Where will the solar eclipse be visible on April 8?
On April 8, 2024, a solar eclipse will occur over North America, visible to most residents of Canada, the United States, and Mexico. The full phase will begin at 16:38. 52 sec. universal time (21 hours 38 minutes 53 seconds Moscow time) in the central zone of the Pacific Ocean.
After this, there will be a 20-year break in the solar eclipse calendar, during which the astronomical phenomenon will not occur over the continent. For several reasons, the April 8 eclipse is exciting to researchers.
Long eclipse
In April, the Moon will be relatively close to Earth at a point in its orbit, making it appear especially large. As a result, the solar eclipse will last almost 4.5 minutes. That’s nearly two minutes longer than the 2017 U.S. eclipse, which will allow researchers to observe the phenomenon longer.
Moreover, in 2024 the Sun will be close to its period of greatest activity. This is the peak of an approximately 11-year cycle. As a result, many bright, petal-like jets of plasma will emerge from the solar corona (the outer part of the star’s atmosphere). The eclipse’s long viewing time and active Sun will make it an ideal object for study.
Almost 32 million people will be able to watch the total eclipse. This is approximately 2.5 times more than in 2017. The eclipse will be visible to some degree in every US state, as well as parts of northwestern Mexico and southeastern Canada.
Study of solar emissions
The path of the 2024 eclipse will be especially useful for researchers who study charged particles in the atmosphere. Unlike the previous two eclipses, the movement will take place within the visibility of three devices in the worldwide network of radars that monitor plasma emissions from the Sun. Accounting for these emissions is critical to ensuring satellites’ operation and GPS systems’ accuracy.
Virginia Tech astrophysicist Bharat Kunduri explains: “During an eclipse, as at night, all the radiation from the Sun escapes, and the atmosphere becomes slightly less dense and ionized. This can cause radio waves to behave differently. The event will provide an excellent opportunity to study the phenomena that occur during sudden changes in the upper atmosphere.”
Solar plasma collection
The eclipse will also be observed by satellites – the European Space Agency’s Solar Orbiter and NASA’s Parker Solar Probe. They will be able to take samples as solar plasma particles fly by.
Scientists want to know more about solar mass emissions, which can disrupt communications and power grids and potentially threaten satellites and astronauts orbiting Earth.

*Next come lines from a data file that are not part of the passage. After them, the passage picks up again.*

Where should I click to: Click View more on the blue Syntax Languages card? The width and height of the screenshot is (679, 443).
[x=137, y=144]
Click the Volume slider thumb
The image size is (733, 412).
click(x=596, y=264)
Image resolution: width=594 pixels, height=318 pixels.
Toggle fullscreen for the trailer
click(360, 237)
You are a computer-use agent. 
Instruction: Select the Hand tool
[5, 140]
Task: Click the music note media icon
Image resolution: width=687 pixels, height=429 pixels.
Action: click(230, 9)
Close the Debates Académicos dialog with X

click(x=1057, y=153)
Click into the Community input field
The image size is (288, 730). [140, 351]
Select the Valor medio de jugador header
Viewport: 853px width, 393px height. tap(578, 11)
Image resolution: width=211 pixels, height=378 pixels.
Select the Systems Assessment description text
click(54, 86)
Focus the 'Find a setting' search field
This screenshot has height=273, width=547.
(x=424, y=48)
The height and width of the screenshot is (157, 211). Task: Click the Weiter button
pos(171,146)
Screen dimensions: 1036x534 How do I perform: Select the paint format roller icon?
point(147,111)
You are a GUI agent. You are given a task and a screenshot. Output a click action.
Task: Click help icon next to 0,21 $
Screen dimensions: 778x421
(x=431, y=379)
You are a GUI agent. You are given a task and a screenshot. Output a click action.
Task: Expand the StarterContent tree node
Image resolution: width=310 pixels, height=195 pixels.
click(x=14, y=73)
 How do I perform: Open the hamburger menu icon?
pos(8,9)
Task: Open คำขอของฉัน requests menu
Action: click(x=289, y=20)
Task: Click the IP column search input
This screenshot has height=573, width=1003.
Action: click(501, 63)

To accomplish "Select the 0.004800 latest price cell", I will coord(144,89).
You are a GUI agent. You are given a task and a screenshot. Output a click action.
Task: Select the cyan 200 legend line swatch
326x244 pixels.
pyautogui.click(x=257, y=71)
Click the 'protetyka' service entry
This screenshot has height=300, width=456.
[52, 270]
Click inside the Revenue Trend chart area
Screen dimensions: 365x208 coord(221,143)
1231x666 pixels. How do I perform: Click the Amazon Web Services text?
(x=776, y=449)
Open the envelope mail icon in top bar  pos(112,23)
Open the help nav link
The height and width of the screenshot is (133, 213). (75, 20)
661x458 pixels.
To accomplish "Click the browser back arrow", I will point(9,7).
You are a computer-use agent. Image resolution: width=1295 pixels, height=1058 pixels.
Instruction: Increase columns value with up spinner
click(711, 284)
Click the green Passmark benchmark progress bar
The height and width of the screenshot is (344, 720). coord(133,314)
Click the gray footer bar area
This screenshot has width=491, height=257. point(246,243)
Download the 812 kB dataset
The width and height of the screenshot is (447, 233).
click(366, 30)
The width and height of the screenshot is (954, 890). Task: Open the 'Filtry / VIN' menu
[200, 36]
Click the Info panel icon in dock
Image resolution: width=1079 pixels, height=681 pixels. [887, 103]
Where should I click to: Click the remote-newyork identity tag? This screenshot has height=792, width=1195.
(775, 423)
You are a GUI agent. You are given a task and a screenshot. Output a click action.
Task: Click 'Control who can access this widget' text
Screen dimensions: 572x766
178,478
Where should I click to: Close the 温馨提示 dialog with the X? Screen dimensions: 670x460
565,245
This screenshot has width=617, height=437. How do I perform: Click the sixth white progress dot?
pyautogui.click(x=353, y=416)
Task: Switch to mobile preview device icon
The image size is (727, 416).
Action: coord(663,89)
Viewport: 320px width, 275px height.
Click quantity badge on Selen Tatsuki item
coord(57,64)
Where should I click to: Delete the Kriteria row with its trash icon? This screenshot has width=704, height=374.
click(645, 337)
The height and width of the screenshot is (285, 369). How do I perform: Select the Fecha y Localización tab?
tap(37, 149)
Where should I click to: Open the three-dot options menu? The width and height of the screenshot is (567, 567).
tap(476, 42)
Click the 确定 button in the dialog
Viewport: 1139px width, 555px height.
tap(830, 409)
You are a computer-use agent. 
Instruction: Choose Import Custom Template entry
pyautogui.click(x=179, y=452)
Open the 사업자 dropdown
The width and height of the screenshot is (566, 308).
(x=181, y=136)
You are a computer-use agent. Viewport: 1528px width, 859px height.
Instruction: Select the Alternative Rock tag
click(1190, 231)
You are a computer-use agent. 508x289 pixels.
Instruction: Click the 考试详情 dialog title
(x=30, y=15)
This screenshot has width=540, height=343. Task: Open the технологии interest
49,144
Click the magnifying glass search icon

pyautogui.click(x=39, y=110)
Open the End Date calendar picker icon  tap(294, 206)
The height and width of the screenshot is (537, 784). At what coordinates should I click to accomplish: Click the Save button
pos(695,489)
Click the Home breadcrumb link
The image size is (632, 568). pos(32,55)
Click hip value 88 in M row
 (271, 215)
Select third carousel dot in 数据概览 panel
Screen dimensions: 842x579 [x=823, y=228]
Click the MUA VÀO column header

Studying weather and searching for asteroids
Similar to the 2017 eclipse, WB-57 F jets will take to the air in the United States. They will carry observation instruments, including improved cameras and spectrometers (devices for studying the spectra of electromagnetic radiation).
In addition to studying solar emissions, scientists will hypothetically be able to detect some asteroids within the orbit of Mercury. Without the Moon blocking the sun’s reflections, it is extremely difficult to analyze them. Other experiments repeating in 2017 include measuring pressure waves in the atmosphere emanating from the lunar shadow during an eclipse.